# Where are you, Wasko?



## Cpt Dick Brooks (May 13, 2013)

I first met Wasko at the R. S. A. in Apia, Western Samoa, on the waterfront by the fishing harbour. He was American, in his mid twenties and had been working for a couple of years as a teacher for the Peace Corps. Like most members of the Peace Corps, he was always up for some fun, and loved getting on the booze. He used to crowd around me in the afternoons with his Peace Corps mates and listen to my tales of the sea.
When I got the contract to overhaul the mooring facilities at the tanker berth for Mobil Oil, and repair and do the maintenance on the mile-long under-sea oil pipeline to the tank-farm on the western side of the harbour, he was the first to step forward when I said I needed extra crew.
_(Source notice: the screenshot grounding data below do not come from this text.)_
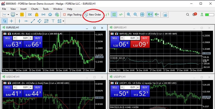Viewport: 215px width, 109px height.
Task: Zoom out on the chart
Action: pyautogui.click(x=135, y=14)
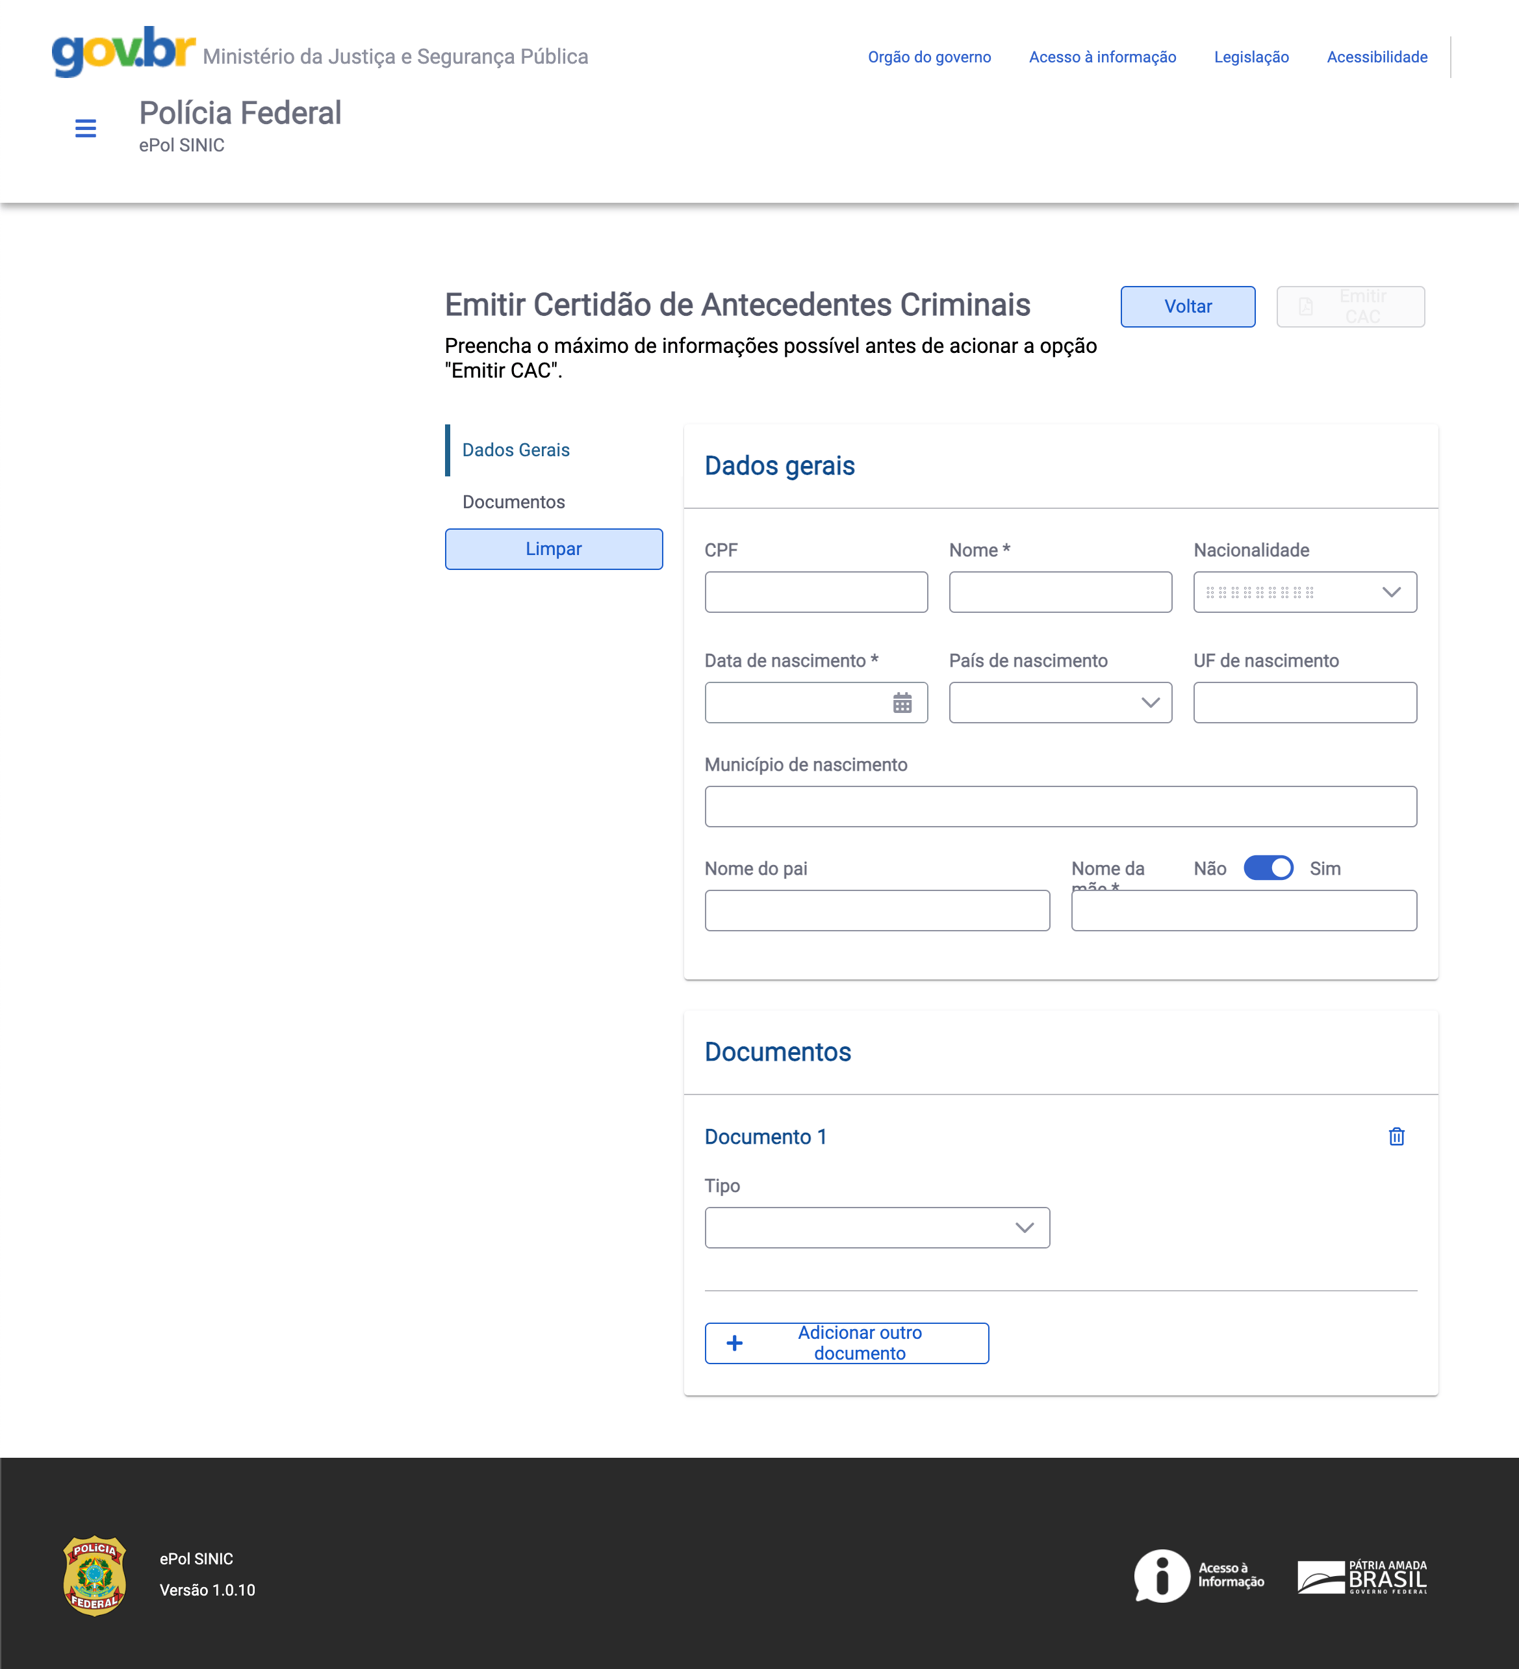Click the hamburger menu icon
This screenshot has height=1669, width=1519.
pos(84,129)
He had some yachting experience on dinghies, but had never worked on a commercial salvage vessel. He was more than willing to learn, so I took him on as a deckhand, as required for the forthcoming operation.
On the failure of a New Zealand deck-officer, I appointed another Kiwi, Dirty Mike, as mate from his position as engineer, and my newlywed young Samoan wife, Mariana, took over the engine-room. We got down to work on the year-long contract for Mobil Oil.
I would phone Wasko as and when required, and he'd fob off the school where he worked with some excuse and join the crew of my ship, Debut. He was fit and strong, if a little skinny, and more than willing to learn. He would crew my Rabalo launch with Dirty Mike, while me and Mariana got on with the diving operation.
The work was hard, out in the heat of the day in the middle of the harbour, and the equipment was heavy. The buoys were some fifteen feet in diameter and ten feet high. They had to be flipped over, then cut away from the three inch stud-link anchor chain that held them. After towing them to the main wharf, a mobile crane would lift them out on to a truck and, at dead slow, they would be taken through the small town, with all the traffic halted by the police. While waiting for the buoy to be returned to us for installation, the three inch anchor chain had to be hauled on deck and the warn section where it touched the sea-bed replaced. The black volcanic sand was like grinding paste, as the buoys bobbed up and down in the swell.
When the shore-crew of Shell Oil managed to blow up the oil pipeline from the tanker, by causing an hydraulic lock when they closed the valve to the tank being filled at the tank-farm before opening the next tank first, seven tons of four-star petrol ended up in the harbour. I didn't need to phone Wasko to come down to the R.S.A., as he'd heard the news on the radio, and the wail of the sirens of the emergency services rushing through the town.
Along with Dirty Mike, the manager of Mobil Oil and the harbour-master, Peter Smith, he came panting into the bar to join the crew. After Vainu'u got in a round of drinks, I told them all to relax. We'd soon be up to our necks in the mess in the harbour, so we might as well sink a few bottles of beer while waiting for the tidal current to take most of the petrol out to sea. I wouldn't want to be looking at the mess, when some fool tossed a cigarette butt into the harbour.
When I left Apia at the end of my contract with Mobil Oil with my ship, with only Mariana on board as crew, although Dirty Mike was waiting for me out at sea in his fishing-boat, Wasko caste off my lines for me from the wharf. He thanked me for the experience that he'd gained, working on the deck aboard my ship. With the extra cash that he'd earned, he'd been able to afford a good social life in Western Samoa. Peace Corps employees are only given a small part of their salary while they are on contract, so as not to show off their wealth in front of the locals, then are paid the balance on their return to the U.S.A. 
Wasko had been able to buy a nice motorcycle, with which he was able to impress a young local girl to become his girlfriend. We waved as I left the harbour with my ship, saying that we'd meet up again later. I never saw or heard from him again, although I'd heard through the grapevine that he married his girlfriend. Get in touch, Wasko, be it in Western Samoa or back in the States, so we can chew the fat. All the best, Cpt Dick Brooks.


----------